Reset A A Font size: Print

Supreme Court, Appellate Division, Second Department, New York.

CDJ CORP., appellant, v. COMMODORE MANUFACTURING CORP., respondent.

Decided: April 29, 2008

WILLIAM F. MASTRO, J.P., DAVID S. RITTER, EDWARD D. CARNI, and RANDALL T. ENG, JJ. Daniel S. Perlman, New York, N.Y., for appellant. Robinwitz, Cohlan, Dubow & Doherty, White Plains, N.Y. (Bruce Minkoff of counsel), for respondent.

In an action, inter alia, to recover damages for work, labor, and services performed, the plaintiff appeals from (1) so much of an order of the Supreme Court, Kings County (Lewis, J.), dated September 5, 2003, as granted that branch of the defendant's motion pursuant to CPLR 3126 which was to direct it to produce certain cancelled checks and to preclude it from submitting evidence with respect to its costs “for which cancelled checks have not been produced,” and (2) so much of an order of the same court dated October 6, 2006, as, upon its failure to produce the cancelled checks, granted that branch of the defendant's motion which was for summary judgment dismissing the complaint.

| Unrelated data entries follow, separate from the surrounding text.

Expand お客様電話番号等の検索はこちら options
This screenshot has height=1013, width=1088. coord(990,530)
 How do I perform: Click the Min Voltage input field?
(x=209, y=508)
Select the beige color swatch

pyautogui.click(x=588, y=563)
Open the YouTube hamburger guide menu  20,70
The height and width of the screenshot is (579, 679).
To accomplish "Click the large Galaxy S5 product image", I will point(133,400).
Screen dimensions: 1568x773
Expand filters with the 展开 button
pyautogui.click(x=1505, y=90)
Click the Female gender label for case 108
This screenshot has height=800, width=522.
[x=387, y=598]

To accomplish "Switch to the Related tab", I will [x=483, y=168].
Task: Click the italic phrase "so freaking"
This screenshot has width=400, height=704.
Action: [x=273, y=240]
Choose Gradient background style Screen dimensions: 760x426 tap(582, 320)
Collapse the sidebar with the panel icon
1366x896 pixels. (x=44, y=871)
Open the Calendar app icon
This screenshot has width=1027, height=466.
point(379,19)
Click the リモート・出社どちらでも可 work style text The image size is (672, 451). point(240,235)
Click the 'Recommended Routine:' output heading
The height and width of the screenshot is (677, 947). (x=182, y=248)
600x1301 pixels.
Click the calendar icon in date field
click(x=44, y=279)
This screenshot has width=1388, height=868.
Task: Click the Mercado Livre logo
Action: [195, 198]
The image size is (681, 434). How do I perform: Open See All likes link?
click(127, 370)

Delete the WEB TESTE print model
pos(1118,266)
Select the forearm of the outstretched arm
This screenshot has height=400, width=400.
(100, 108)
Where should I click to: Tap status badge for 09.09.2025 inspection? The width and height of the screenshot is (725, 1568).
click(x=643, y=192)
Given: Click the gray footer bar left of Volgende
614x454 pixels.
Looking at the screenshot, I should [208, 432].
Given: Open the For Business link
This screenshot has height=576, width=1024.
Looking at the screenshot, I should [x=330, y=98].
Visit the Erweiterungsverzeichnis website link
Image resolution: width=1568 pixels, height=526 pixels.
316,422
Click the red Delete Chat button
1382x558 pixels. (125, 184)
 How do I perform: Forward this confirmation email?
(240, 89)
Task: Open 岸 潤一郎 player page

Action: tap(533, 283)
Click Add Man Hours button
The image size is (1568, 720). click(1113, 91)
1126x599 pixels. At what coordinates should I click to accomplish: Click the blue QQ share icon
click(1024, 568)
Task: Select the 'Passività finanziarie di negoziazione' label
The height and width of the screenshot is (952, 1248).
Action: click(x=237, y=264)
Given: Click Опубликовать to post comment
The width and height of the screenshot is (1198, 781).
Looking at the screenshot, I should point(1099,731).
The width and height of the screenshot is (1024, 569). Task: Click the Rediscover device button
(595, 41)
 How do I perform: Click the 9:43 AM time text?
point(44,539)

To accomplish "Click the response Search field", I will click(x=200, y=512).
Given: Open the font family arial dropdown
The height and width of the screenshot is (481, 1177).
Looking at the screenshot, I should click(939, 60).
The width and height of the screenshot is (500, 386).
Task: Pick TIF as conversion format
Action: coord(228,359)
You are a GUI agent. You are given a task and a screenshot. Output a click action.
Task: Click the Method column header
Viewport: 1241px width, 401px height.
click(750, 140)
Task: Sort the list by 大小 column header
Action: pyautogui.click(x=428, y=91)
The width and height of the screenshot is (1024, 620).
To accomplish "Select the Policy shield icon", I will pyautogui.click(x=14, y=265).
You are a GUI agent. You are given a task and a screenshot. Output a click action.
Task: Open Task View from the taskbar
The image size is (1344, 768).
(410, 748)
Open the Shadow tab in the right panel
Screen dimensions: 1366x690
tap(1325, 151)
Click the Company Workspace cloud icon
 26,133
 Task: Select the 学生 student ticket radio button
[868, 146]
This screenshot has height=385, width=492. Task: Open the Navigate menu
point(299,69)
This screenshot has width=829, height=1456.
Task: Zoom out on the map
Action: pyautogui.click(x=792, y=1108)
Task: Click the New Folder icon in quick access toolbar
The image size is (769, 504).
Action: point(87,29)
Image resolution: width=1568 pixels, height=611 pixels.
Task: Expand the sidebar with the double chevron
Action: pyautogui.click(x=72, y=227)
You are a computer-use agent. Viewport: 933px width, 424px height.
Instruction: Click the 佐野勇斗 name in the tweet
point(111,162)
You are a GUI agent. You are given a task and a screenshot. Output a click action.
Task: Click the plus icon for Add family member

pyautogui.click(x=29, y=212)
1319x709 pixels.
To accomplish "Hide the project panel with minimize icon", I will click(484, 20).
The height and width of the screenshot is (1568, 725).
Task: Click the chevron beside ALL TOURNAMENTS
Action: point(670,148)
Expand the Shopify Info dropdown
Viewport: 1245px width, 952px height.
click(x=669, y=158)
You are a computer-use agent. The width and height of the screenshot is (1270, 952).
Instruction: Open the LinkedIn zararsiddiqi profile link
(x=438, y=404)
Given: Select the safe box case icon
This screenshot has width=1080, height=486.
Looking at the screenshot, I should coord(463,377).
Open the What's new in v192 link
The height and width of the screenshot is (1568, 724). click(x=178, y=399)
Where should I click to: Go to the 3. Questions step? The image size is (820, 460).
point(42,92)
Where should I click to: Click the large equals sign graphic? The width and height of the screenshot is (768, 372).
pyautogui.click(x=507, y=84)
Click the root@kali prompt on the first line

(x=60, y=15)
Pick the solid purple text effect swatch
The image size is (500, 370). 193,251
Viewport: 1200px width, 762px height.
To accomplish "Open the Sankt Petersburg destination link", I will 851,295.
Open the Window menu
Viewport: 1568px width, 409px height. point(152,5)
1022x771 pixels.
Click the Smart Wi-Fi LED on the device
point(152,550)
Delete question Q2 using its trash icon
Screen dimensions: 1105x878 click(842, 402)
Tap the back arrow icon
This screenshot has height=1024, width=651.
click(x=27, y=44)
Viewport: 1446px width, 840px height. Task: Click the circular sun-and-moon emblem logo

ORDERED that the orders are affirmed insofar as appealed from, with one bill of costs.

 The plaintiff's repeated noncompliance with court orders directing it to produce cancelled checks demonstrating its labor costs in connection with a construction contract, together with inadequate excuses therefor, warranted a finding that the plaintiff's noncompliance was willful and contumacious (see Reid v. Schoenthal, 288 A.D.2d 203, 732 N.Y.S.2d 580;  Frias v. Fortini, 240 A.D.2d 467, 658 N.Y.S.2d 435;  Garcia v. Kraniotakis, 232 A.D.2d 369, 648 N.Y.S.2d 156).

 Upon preclusion of this evidence, the plaintiff would have been unable to make a prima facie showing of its damages.   Accordingly, the Supreme Court properly granted that branch of the defendant's motion which was for summary judgment dismissing the complaint (see Callaghan v. Curtis, 48 A.D.3d 501, 852 N.Y.S.2d 275;  Trataros Constr. Inc. v. New York City School Constr. Auth., 46 A.D.3d 872, 849 N.Y.S.2d 582;  Contarino v. North Shore Univ. Hosp. at Glen Cove, 13 A.D.3d 571, 786 N.Y.S.2d 326;  cf. Anderson v. RC Dolner, Inc., 43 A.D.3d 837, 842 N.Y.S.2d 50).